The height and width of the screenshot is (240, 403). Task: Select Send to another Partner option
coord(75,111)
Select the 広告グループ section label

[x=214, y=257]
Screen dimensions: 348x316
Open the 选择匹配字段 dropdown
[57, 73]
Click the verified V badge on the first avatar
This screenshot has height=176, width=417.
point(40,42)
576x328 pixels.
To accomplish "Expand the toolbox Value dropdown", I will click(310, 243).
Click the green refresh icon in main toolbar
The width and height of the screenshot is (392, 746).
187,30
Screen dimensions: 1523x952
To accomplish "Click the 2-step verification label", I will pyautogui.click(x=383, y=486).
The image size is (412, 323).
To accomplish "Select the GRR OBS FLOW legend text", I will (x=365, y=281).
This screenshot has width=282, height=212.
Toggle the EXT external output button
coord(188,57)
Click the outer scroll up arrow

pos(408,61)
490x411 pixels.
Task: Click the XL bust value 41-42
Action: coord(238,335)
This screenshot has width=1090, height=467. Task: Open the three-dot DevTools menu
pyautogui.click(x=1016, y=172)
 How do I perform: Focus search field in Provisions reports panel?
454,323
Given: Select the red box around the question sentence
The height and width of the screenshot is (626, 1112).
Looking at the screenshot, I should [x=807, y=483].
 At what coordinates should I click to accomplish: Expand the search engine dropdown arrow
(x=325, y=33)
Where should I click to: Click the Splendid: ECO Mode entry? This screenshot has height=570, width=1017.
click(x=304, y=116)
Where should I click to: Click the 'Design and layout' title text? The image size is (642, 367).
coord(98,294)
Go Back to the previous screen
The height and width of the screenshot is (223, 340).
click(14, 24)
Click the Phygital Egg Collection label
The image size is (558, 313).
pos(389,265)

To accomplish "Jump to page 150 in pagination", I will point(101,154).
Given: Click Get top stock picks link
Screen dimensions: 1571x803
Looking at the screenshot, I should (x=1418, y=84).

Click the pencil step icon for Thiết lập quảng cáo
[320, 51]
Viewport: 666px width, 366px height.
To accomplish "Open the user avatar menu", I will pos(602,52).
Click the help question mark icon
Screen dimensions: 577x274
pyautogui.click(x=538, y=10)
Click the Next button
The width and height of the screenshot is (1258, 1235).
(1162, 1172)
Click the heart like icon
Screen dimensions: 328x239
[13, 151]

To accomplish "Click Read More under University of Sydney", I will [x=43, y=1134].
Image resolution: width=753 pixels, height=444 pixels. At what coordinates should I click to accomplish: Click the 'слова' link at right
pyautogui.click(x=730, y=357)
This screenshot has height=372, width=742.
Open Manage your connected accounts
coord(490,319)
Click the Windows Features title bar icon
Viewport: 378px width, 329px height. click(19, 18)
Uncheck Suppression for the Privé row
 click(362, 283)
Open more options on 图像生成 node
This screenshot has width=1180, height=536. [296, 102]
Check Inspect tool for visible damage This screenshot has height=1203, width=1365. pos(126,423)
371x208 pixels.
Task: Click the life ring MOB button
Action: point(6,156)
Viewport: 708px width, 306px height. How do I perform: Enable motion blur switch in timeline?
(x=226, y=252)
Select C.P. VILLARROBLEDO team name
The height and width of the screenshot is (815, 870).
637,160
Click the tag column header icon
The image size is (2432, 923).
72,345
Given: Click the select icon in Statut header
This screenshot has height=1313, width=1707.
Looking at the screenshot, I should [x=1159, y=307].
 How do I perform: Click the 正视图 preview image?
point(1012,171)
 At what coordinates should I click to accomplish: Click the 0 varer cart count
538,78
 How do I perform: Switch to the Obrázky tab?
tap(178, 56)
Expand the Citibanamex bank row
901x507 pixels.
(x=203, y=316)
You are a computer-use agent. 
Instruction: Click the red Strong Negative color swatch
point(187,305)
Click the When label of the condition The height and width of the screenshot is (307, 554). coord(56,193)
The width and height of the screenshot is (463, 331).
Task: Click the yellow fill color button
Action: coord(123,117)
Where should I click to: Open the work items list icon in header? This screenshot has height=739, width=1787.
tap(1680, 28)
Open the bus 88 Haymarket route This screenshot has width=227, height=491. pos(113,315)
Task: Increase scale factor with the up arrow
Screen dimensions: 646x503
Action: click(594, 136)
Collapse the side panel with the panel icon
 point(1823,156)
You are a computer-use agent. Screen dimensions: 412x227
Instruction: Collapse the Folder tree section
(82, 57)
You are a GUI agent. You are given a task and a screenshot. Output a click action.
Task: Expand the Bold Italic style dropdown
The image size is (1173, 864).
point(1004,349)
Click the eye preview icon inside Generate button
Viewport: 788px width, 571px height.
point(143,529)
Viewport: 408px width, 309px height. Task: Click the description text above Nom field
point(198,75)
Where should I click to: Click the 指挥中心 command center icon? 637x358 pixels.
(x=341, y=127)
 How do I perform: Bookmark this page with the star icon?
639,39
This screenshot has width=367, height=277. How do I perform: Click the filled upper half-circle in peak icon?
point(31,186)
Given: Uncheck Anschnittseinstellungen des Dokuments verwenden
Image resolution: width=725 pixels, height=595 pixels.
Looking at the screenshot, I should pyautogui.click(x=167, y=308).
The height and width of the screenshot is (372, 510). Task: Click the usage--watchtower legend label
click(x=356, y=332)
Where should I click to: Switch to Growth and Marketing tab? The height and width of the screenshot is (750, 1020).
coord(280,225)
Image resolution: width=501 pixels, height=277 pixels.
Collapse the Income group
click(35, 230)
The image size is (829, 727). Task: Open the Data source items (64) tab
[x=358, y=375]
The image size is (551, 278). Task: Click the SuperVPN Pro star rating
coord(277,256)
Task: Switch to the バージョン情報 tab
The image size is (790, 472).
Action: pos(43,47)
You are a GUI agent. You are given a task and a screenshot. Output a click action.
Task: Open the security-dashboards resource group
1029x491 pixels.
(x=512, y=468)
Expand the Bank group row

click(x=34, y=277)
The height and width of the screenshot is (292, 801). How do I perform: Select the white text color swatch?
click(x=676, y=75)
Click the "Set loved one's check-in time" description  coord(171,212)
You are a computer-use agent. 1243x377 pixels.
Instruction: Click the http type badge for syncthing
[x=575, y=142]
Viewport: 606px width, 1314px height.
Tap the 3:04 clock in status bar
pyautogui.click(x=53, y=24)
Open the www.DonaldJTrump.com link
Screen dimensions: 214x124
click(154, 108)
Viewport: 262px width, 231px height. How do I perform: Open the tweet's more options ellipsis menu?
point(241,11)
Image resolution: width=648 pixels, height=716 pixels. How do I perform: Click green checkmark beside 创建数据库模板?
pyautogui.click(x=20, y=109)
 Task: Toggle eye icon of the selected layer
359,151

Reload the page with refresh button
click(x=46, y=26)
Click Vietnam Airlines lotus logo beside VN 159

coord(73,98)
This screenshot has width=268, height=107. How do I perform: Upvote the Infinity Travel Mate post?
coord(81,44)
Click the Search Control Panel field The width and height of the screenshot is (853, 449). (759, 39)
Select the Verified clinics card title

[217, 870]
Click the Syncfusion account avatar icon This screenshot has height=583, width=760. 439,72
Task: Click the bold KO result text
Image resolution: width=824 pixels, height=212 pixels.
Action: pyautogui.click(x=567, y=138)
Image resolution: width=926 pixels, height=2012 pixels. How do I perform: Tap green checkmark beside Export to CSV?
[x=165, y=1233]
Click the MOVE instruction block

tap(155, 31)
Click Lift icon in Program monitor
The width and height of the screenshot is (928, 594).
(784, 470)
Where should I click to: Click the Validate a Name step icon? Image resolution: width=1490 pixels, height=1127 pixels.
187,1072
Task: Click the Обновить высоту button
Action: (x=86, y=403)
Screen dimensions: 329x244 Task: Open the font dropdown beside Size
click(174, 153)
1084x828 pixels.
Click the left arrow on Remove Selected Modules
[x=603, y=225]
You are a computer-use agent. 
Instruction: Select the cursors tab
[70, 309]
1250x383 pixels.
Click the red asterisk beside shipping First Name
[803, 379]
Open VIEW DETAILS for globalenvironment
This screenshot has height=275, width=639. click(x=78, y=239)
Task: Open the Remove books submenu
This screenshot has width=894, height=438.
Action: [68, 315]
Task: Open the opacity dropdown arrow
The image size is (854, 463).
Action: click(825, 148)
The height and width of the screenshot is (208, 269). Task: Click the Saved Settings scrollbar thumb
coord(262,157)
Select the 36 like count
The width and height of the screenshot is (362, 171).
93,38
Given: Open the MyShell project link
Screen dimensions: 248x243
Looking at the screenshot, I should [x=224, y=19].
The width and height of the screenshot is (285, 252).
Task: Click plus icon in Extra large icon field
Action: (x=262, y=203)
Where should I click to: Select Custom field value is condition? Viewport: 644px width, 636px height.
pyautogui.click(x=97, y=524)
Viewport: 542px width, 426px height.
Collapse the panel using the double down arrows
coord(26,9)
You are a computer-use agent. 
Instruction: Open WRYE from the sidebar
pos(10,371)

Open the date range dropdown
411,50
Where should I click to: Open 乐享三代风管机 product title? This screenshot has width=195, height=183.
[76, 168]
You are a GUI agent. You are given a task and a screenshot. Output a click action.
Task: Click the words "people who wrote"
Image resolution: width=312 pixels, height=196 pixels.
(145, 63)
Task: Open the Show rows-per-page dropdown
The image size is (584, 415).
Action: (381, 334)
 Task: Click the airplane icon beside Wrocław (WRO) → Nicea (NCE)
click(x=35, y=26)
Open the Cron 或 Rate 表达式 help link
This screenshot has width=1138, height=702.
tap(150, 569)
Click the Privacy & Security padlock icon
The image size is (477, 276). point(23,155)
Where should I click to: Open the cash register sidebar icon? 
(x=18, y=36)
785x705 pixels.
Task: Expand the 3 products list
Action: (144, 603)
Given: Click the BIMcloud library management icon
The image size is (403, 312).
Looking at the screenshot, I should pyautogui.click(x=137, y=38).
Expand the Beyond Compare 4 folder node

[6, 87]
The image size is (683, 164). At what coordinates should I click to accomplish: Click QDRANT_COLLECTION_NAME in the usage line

━━━━━━━━

**Exercise brief:**
Once you reach the line that contains "Screen dimensions: 248x243", print it and every line after it exactly as written, stopping at the last line of the records and adding nothing.

**Solution to this exercise:**
Screen dimensions: 248x243
Looking at the screenshot, I should [x=224, y=19].
The width and height of the screenshot is (285, 252).
Task: Click plus icon in Extra large icon field
Action: (x=262, y=203)
Where should I click to: Select Custom field value is condition? Viewport: 644px width, 636px height.
pyautogui.click(x=97, y=524)
Viewport: 542px width, 426px height.
Collapse the panel using the double down arrows
coord(26,9)
You are a computer-use agent. 
Instruction: Open WRYE from the sidebar
pos(10,371)

Open the date range dropdown
411,50
Where should I click to: Open 乐享三代风管机 product title? This screenshot has width=195, height=183.
[76, 168]
You are a GUI agent. You are given a task and a screenshot. Output a click action.
Task: Click the words "people who wrote"
Image resolution: width=312 pixels, height=196 pixels.
(145, 63)
Task: Open the Show rows-per-page dropdown
The image size is (584, 415).
Action: (381, 334)
 Task: Click the airplane icon beside Wrocław (WRO) → Nicea (NCE)
click(x=35, y=26)
Open the Cron 或 Rate 表达式 help link
This screenshot has width=1138, height=702.
tap(150, 569)
Click the Privacy & Security padlock icon
The image size is (477, 276). point(23,155)
Where should I click to: Open the cash register sidebar icon? 
(x=18, y=36)
785x705 pixels.
Task: Expand the 3 products list
Action: (144, 603)
Given: Click the BIMcloud library management icon
The image size is (403, 312).
Looking at the screenshot, I should pyautogui.click(x=137, y=38).
Expand the Beyond Compare 4 folder node

[6, 87]
The image size is (683, 164). At what coordinates should I click to accomplish: Click QDRANT_COLLECTION_NAME in the usage line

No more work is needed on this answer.